▸ EXTRACT:
- - - - -

During the discharge of an alkaline battery, \(4.50 \mathrm{~g}\) of \(\mathrm{Zn}\) is consumed at the anode of the battery. (a) What mass of \(\mathrm{MnO}_{2}\) is reduced at the cathode during this discharge? (b) How many coulombs of electrical charge are transferred from \(\mathrm{Zn}\) to \(\mathrm{MnO}_{2}\) ?

Short Answer

Expert verified
In conclusion, (a) the mass of MnO2 reduced at the cathode during the discharge is approximately 120 g, and (b) approximately 13,300 coulombs of electrical charge are transferred from Zn to MnO2.

Step by step solution

01

Write the balanced reaction equation

The balanced equation for the given reaction is: \(Zn + 2MnO_{2} + 2H_{2}O \longrightarrow Zn(OH)_{4}^{2-} + 2MnOOH \) Note that 1 mole of Zn reacts with 2 moles of MnO2.
02

Calculate the number of moles of Zn consumed

To find the number of moles of Zn consumed, we can use the provided mass and the molar mass of Zn. \(moles~of~Zn = \frac{mass~of~Zn}{molar~mass~of~Zn} \) The molar mass of Zn is 65.38 g/mol. Given that 4.50 g of Zn is consumed: \(moles~of~Zn = \frac{4.50~g}{65.38~g/mol} = 0.06884~mol \)
03

Calculate the number of moles of MnO2 reduced

Using the stoichiometry of the balanced equation (1 mole of Zn reacts with 2 moles of MnO2): \(moles~of~MnO_{2} = 2 \times moles~of~Zn \) \(moles~of~MnO_{2} = 2 \times 0.06884~mol = 0.1377~mol \)

- - - - -

▸ RECORD LIST:
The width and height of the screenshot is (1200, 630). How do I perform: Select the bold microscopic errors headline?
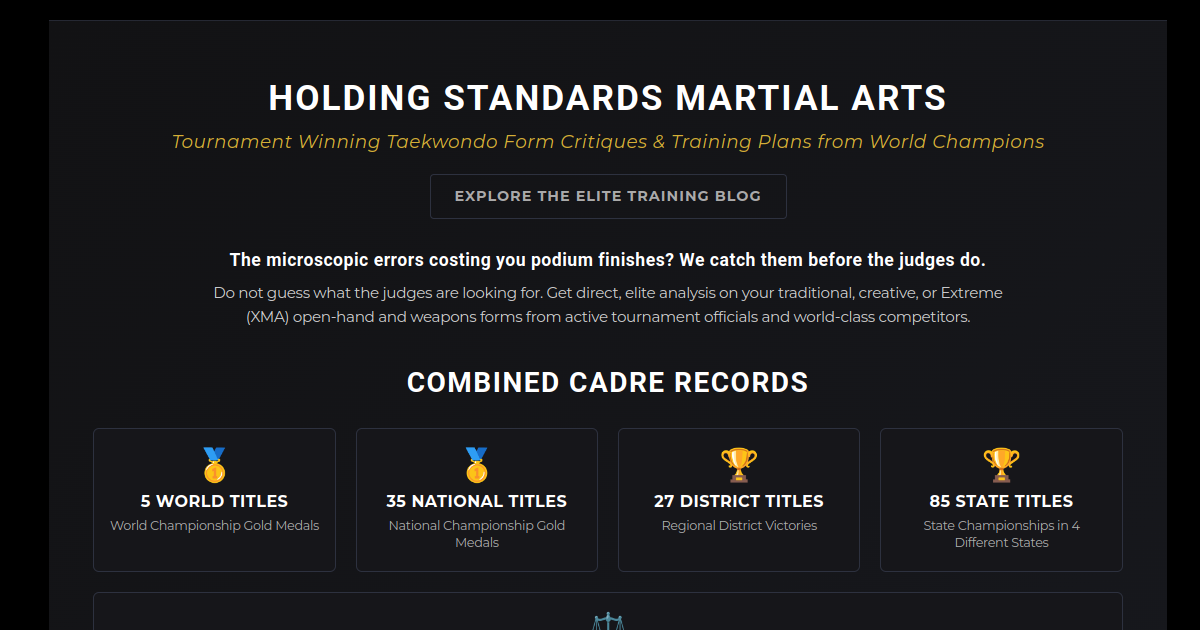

- - - - -

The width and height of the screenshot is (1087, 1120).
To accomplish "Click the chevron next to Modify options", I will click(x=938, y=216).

- - - - -

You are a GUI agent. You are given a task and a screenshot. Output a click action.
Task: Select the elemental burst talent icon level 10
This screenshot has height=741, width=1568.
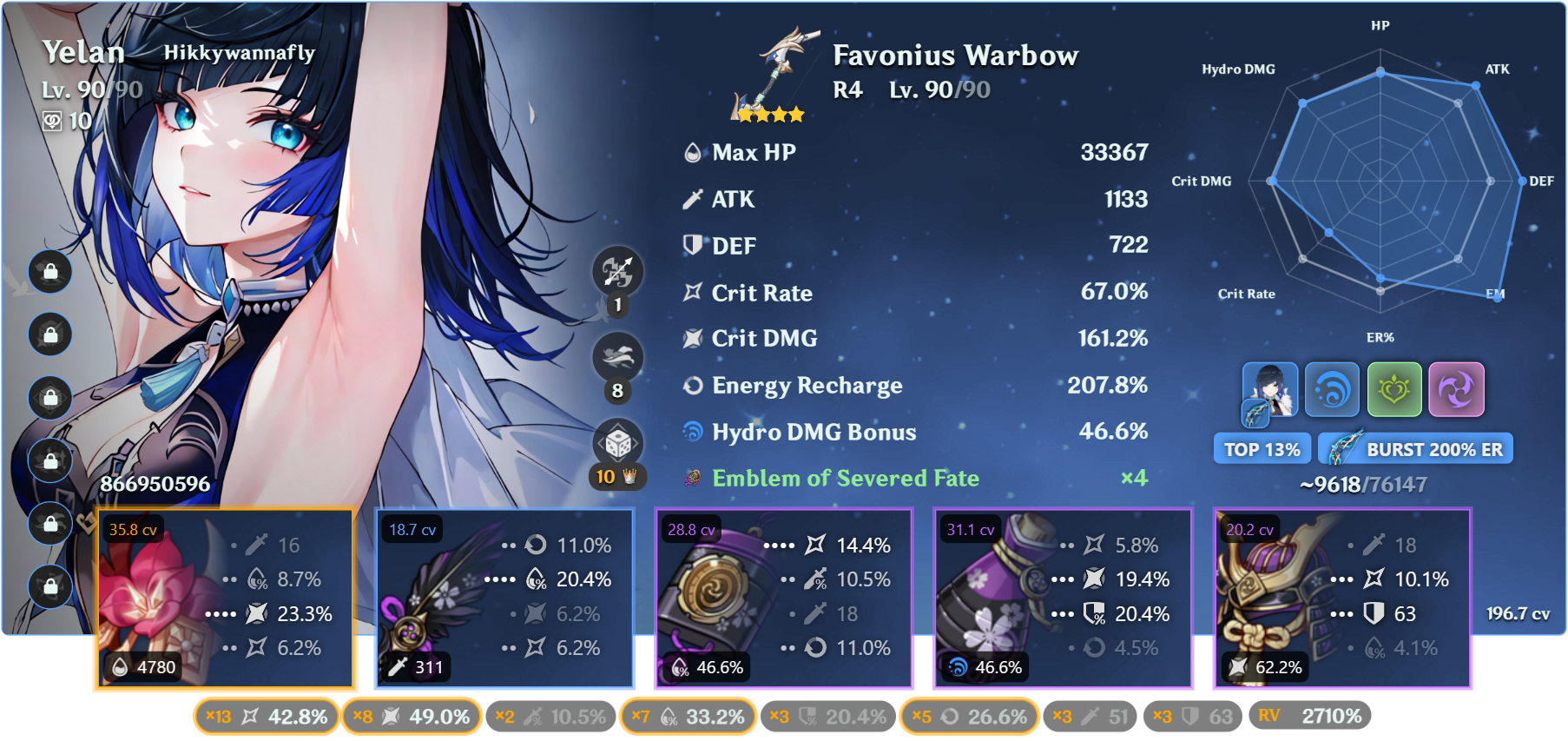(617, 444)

- - - - -

▸ PROBLEMS TO SOLVE:
A: According to the alkaline battery solution, what molar mass of Zn is used?
B: Do the following statements agree with the alkaline battery solution? Answer yes or no for each and quote the words of the solution that decide it. (i) In the balanced equation, one mole of Zn reacts with two moles of MnO2. (ii) About 13,300 coulombs of charge pass from Zn to MnO2. (iii) The calculation starts from 4.50 g of MnO2 being consumed.
C: Carry the worked solution to the alkaline battery problem forward from where it stops.

▸ SOLVED TASKS:
A: 65.38 g/mol

B:
(i) Yes: "Note that 1 mole of Zn reacts with 2 moles of MnO2."
(ii) Yes: "approximately 13,300 coulombs of electrical charge are transferred from Zn to MnO2"
(iii) No: "Given that 4.50 g of Zn is consumed"

C:
04

Calculate the mass of MnO2 reduced

Using the number of moles and the molar mass of MnO2 (Mn: 54.94 g/mol, O: 16.00 g/mol): \(mass~of~MnO_{2} = moles~of~MnO_{2} \times molar~mass~of~MnO_{2} \) \(mass~of~MnO_{2} = 0.1377~mol \times (54.94~g/mol + 2 \times 16.00~g/mol)\) \(mass~of~MnO_{2} = 0.1377~mol \times 86.94~g/mol = 120~g \) So, the mass of MnO2 reduced is approximately 120 g.
05

Calculate the number of electrons transferred per mole of Zn

From the balanced equation: 1 mole of Zn loses 2 electrons (as it forms Zn(OH)4 with a charge of 2-), and 2 moles of MnO2 gain 2 electrons to form 2 moles of MnOOH. So, the number of electrons transferred per mole of Zn is 2.
06

Calculate the total charge transferred

Using Faraday's law: Charge (Coulombs) = moles of Zn × number of electrons transferred per mole of Zn × Faraday constant (96,485 C/mol) Charge (C) = 0.06884 mol × 2 × 96,485 C/mol Charge (C) = 13,300 C Around 13,300 coulombs of electrical charge are transferred from Zn to MnO2. In conclusion, (a) The mass of MnO2 reduced at the cathode during the discharge is approximately 120 g. (b) Approximately 13,300 coulombs of electrical charge are transferred from Zn to MnO2.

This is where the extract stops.